Esta experiencia consolidó en mí la necesidad de una mirada integradora y compasiva sobre la salud mental. Una mirada que respete la historia de vida, la dignidad humana y el proceso emocional individual.
Y sobre todo, reafirmó en mí que acompañar no siempre es intervenir, sino, muchas veces, simplemente saber estar.

Oncología:
acompañar la vida… incluso en el morir
Mi paso por el Servicio de Oncología hospitalaria marcó un antes y un después en mi forma de entender el cuidado.
Aquí, el impacto emocional adquiere una dimensión distinta: profunda, silenciosa y radicalmente humana.
Atendí a pacientes de todas las edades —desde adultos jóvenes hasta personas mayores— que pasaban largas temporadas ingresados o regresaban periódicamente para recibir quimioterapia, radioterapia o tratamiento para el control del dolor.
El vínculo terapéutico se tejía con tiempo, escucha y presencia.

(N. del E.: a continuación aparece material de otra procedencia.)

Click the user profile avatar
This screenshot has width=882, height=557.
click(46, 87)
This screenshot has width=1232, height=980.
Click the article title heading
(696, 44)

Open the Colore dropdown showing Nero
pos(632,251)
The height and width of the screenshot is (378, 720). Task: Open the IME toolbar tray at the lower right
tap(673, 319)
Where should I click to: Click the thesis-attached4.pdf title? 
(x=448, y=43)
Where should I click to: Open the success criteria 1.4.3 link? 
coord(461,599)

No solo con la persona enferma, sino también con sus familiares, que acompañaban con amor, miedo, esperanza y una fuerza inmensa.

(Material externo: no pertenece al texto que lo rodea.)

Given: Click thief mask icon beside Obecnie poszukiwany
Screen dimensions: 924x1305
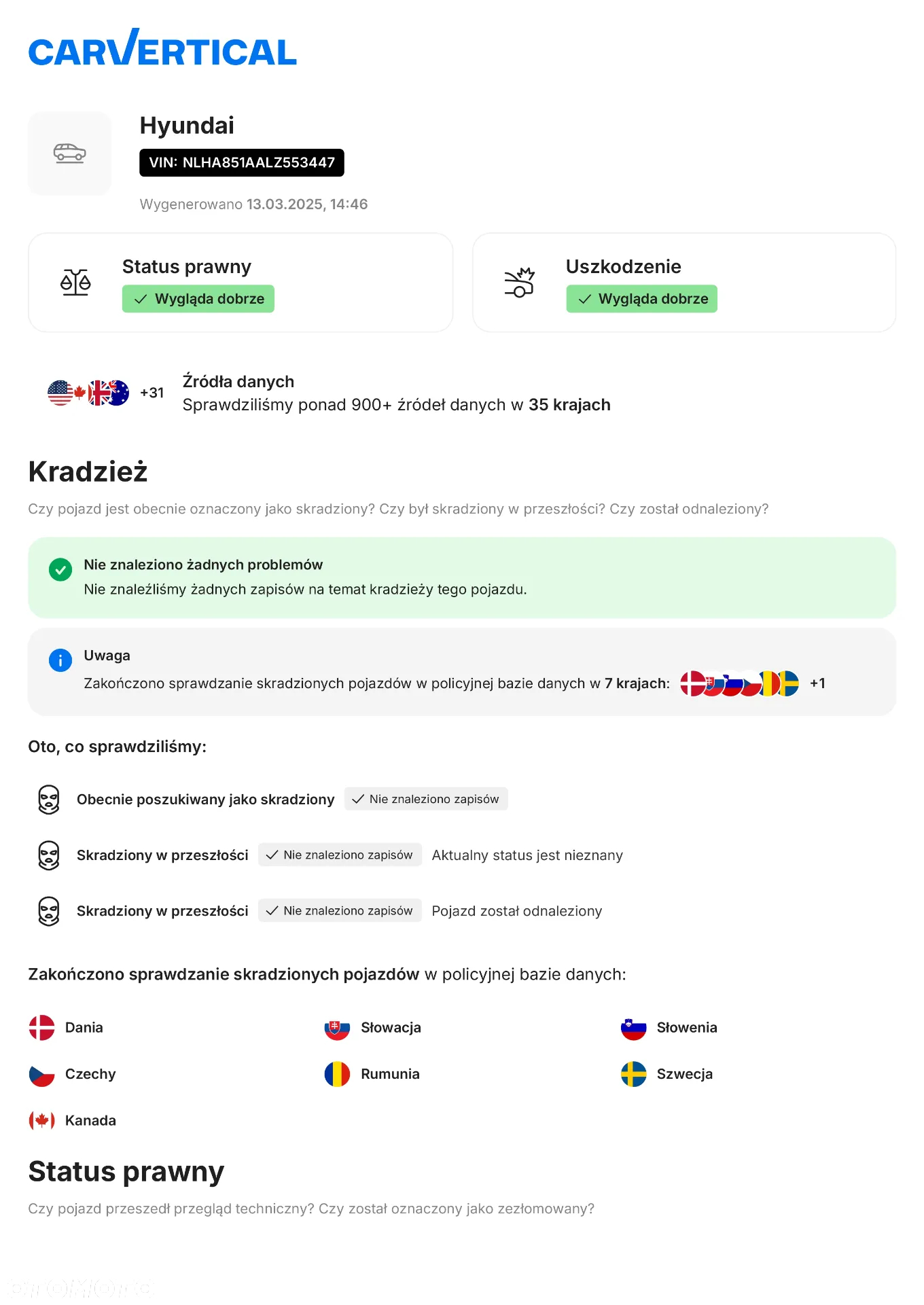Looking at the screenshot, I should click(x=49, y=800).
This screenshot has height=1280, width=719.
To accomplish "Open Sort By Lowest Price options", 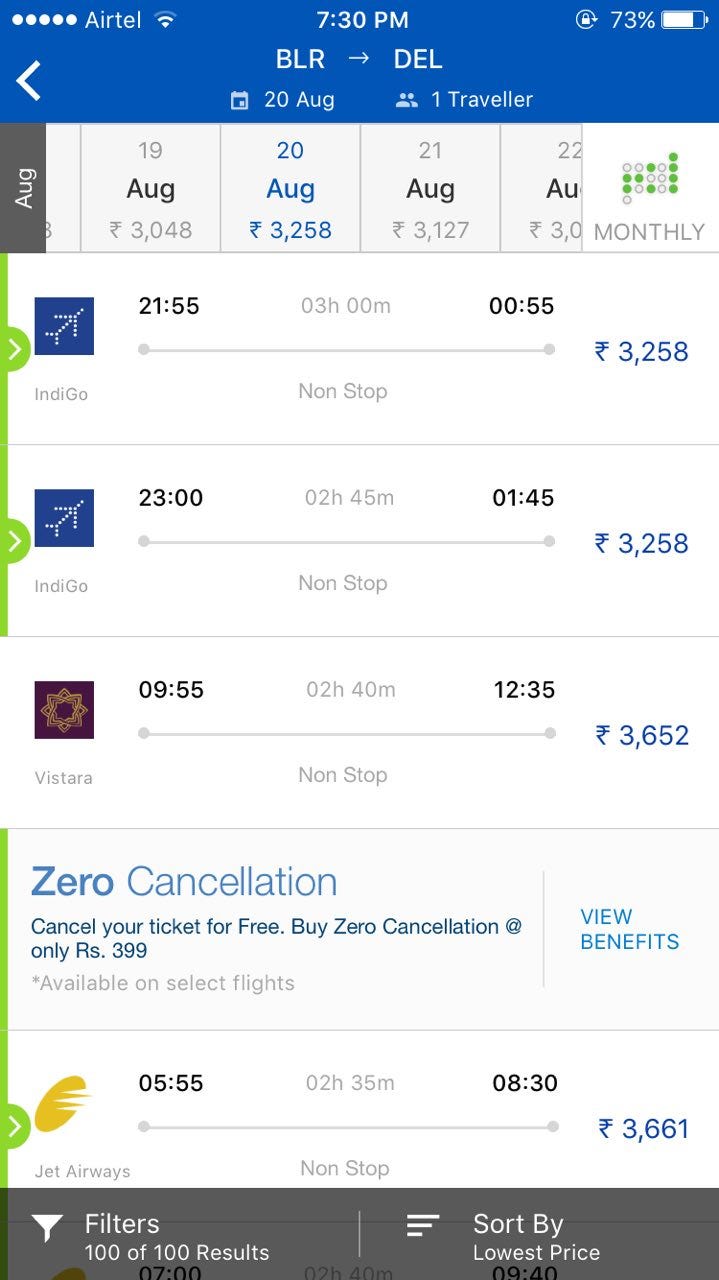I will click(536, 1237).
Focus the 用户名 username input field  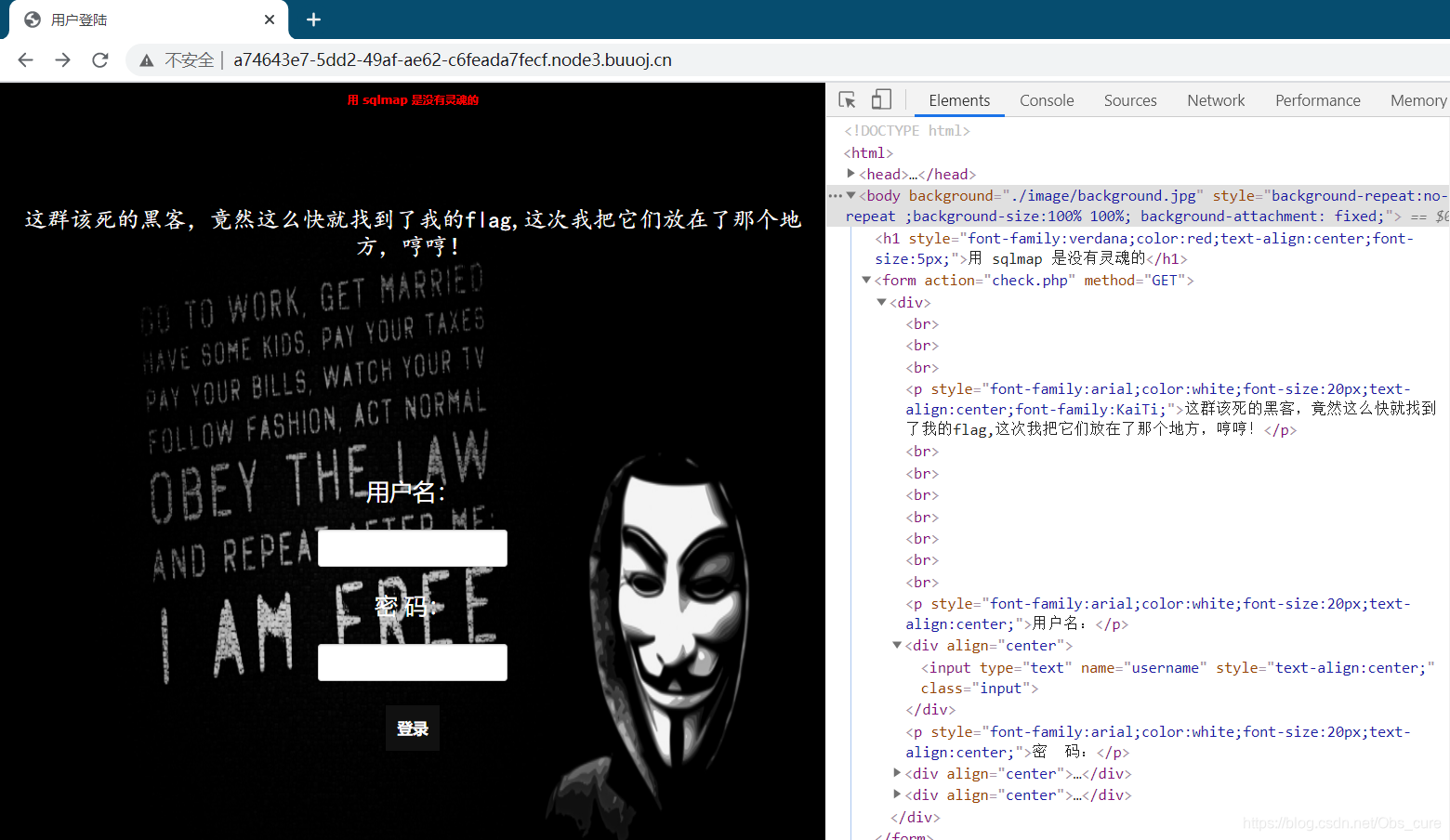click(413, 548)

En este espacio, la muerte siempre estaba presente: a veces como certeza inevitable, otras como temor latente, y casi siempre como un tabú que nadie sabía cómo nombrar.
En Oncología aprendí que cuidar no siempre es curar, y que a veces el mayor acto terapéutico es la presencia silenciosa, el gesto amoroso que no necesita palabras.
Fue para mí una escuela de compasión, donde lo importante no era tanto “hacer”, sino estar de verdad.
Donde descubrí que acompañar el final de la vida puede ser profundamente sanador, incluso cuando no hay cura posible.
Comprendí que el cuidado también es un acto de dignidad, de humanidad profunda, de amor incondicional.
Y que eso, también, es salud.
La Terapia Transpersonal: un nuevo rumbo desde la esencia
Tras la pandemia, atravesé una etapa de colapso interno y vacío existencial.
Sentía que algo profundo en mí se había roto. Lo que antes me sostenía, ya no lo hacía.
Mi labor como enfermera —una vocación que había guiado mi vida durante más de quince años— ya no me llenaba; me drenaba. Había perdido la ilusión.
Y más allá del agotamiento físico, había una desconexión más profunda: con mi propósito, con el sentido de mi trabajo, conmigo misma.
Fue entonces cuando la Terapia Transpersonal apareció en mi vida, no como una solución rápida, sino como un nuevo camino que respondía a un anhelo silencioso que llevaba tiempo gestándose.
Inspirada por los aportes de Abraham Maslow, uno de los padres de la psicología transpersonal, descubrí una visión más amplia del ser humano.
Maslow hablaba de la autorrealización como la cima de su conocida Pirámide de Necesidades Humanas: una etapa donde la persona se reconecta con su propósito, su verdad interior y su dimensión espiritual.
Ese anhelo de trascendencia resonaba profundamente en mí.
Formación y transformación: un camino de integración
Decidí formarme en este enfoque integrador a través de la Escuela de Desarrollo Transpersonal y la Universidad Europea Miguel de Cervantes, en un momento clave de transformación personal y profesional.
Este camino no solo me ofreció herramientas terapéuticas, sino también una experiencia viva de autoconocimiento, conciencia expandida y reconexión con mi esencia.
También estudié con rigor y pasión temas que ya habían despertado mi interés desde la enfermería, pero ahora desde una nueva perspectiva:
neurociencia, psiconeuroinmunoendocrinología (PNEI), neurobiología interpersonal, trauma, regulación del afecto, conciencia.
Encontré muchas respuestas, pero sobre todo, encontré una forma de integrar todo lo vivido: Un enfoque más humano.
Más completo.
Más coherente con mi verdad.
Una nueva forma de ejercer el cuidado
No entraba en mis planes abandonar la enfermería, porque ha sido y sigue siendo una parte esencial de mi vocación.
Pero no podía ignorar que mi esencia pedía otra forma de acompañar.
Una forma que uniera ciencia, conciencia y sentido.
Que no separara el cuerpo de la emoción, la mente de la historia de vida, ni lo visible de lo invisible.
Y así nació el proyecto que hoy me sostiene:
Un acompañamiento terapéutico integrativo, que honra tanto mi trayectoria como enfermera como mi compromiso profundo con la salud emocional, espiritual y humana.